An explain plan is a representation of the access path that is taken when a query is executed within Oracle.

 

二、如何访问数据

At the physical level Oracle reads blocks of data. The smallest amount of data read is a single Oracle block, the largest is constrained by operating system limits (and multiblock i/o). Logically Oracle finds the data to read by using the following methods:
Full Table Scan (FTS)    --全表扫描
Index Lookup (unique & non-unique)    --索引扫描(唯一和非唯一)
Rowid    --物理行id

 

三、执行计划层次关系

When looking at a plan, the rightmost (ie most inndented) uppermost operation is the first thing that is executed. --采用最右最上最先执行的原则看层次关系,在同一级如果某个动作没有子ID就最先执行

1.一个简单的例子:

SQL> select  /*+parallel (e 4)*/  *  from  emp  e;

Execution Plan

----------------------------------------------------------

   0      SELECT STATEMENT Optimizer=CHOOSE (Cost=1 Card=82 Bytes=7134)

   1    0   TABLE ACCESS* (FULL) OF ‘EMP‘ (Cost=1 Card=82 Bytes=7134):Q5000

--[:Q5000]表示是并行方式

   1 PARALLEL_TO_SERIAL            SELECT /*+ NO_EXPAND ROWID(A1) */ A1."EMPNO"

                                   ,A1."ENAME",A1."JOB",A1."MGR",A1."HI

优化模式是CHOOSE的情况下,看Cost参数是否有值来决定采用CBO还是RBO:
SELECT STATEMENT [CHOOSE] Cost=1234 --Cost有值,采用CBO
SELECT STATEMENT [CHOOSE]           --Cost为空,采用RBO(9I是如此显示的)

2.层次的父子关系的例子:
PARENT1
**FIRST CHILD
****FIRST GRANDCHILD
**SECOND CHILD

Here the same principles apply, the FIRST GRANDCHILD is the initial operation then the FIRST CHILD followed by the SECOND CHILD and finally the PARENT collates the output.

 

四、例子解说

Execution Plan

----------------------------------------------------------

0 **SELECT STATEMENT Optimizer=CHOOSE (Cost=3 Card=8 Bytes=248)

1 0 **HASH JOIN (Cost=3 Card=8 Bytes=248)

2 1 ****TABLE ACCESS (FULL) OF ‘DEPT‘ (Cost=1 Card=3 Bytes=36)

3 1 ****TABLE ACCESS (FULL) OF ‘EMP‘ (Cost=1 Card=16 Bytes=304)

左侧的两排数据,前面的是序列号ID,后面的是对应的PID(父ID)。

A shortened summary of this is:

Execution starts with ID=0: SELECT STATEMENT but this is dependand on it‘s child objects

So it executes its first child step: ID=1 PID=0 HASH JOIN but this is dependand on it‘s child objects

So it executes its first child step: ID=2 PID=1 TABLE ACCESS (FULL) OF ‘DEPT‘

Then the second child step: ID=3 PID=2 TABLE ACCESS (FULL) OF ‘EMP‘

Rows are returned to the parent step(s) until finished

 

五、表访问方式

1.Full Table Scan (FTS) 全表扫描

In a FTS operation, the whole table is read up to the high water mark (HWM).
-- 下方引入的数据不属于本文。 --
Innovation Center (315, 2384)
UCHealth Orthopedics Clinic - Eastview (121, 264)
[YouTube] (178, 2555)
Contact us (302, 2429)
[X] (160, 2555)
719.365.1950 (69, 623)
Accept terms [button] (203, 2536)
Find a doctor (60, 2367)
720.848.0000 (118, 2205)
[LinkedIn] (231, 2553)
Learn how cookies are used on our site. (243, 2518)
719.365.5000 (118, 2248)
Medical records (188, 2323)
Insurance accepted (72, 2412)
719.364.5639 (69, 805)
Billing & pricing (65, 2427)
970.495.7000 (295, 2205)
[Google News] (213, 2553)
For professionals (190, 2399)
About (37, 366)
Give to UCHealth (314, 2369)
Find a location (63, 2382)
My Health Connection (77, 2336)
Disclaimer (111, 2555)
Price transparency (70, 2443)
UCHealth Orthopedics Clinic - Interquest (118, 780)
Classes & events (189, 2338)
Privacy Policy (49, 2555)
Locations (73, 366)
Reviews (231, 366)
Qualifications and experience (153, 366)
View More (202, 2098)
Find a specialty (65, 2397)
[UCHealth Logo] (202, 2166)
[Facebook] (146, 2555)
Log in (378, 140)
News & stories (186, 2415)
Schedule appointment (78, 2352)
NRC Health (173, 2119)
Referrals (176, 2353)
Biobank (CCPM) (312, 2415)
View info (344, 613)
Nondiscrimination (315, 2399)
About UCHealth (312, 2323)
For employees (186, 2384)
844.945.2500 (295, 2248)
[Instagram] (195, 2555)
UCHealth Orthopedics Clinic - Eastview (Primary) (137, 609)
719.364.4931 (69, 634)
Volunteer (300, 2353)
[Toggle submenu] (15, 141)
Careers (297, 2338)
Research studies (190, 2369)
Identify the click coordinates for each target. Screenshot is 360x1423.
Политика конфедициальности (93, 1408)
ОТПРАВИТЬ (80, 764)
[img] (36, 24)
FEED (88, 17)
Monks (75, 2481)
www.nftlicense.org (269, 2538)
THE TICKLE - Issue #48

The HWM marks the last block in the table that has ever had data written to it. If you have deleted all the rows then you will still read up to the HWM. Truncate resets the HWM back to the start of the table. FTS uses multiblock i/o to read the blocks from disk.   --全表扫描模式下会读数据到表的高水位线(HWM即表示表曾经扩展的最后一个数据块),读取速度依赖于Oracle初始化参数db_block_multiblock_read_count(我觉得应该这样翻译:FTS扫描会使表使用上升到高水位(HWM),HWM标识了表最后写入数据的块,如果你用DELETE删除了所有的数据表仍然处于高水位(HWM),只有用TRUNCATE才能使表回归,FTS使用多IO从磁盘读取数据块).

Query Plan

------------------------------------

SELECT STATEMENT [CHOOSE] Cost=1

**INDEX UNIQUE SCAN EMP_I1   --如果索引里就找到了所要的数据,就不会再去访问表

2.Index Lookup 索引扫描

There are 5 methods of index lookup:

index unique scan   --索引唯一扫描

Method for looking up a single key value via a unique index. always returns a single value, You must supply AT LEAST the leading column of the index to access data via the index.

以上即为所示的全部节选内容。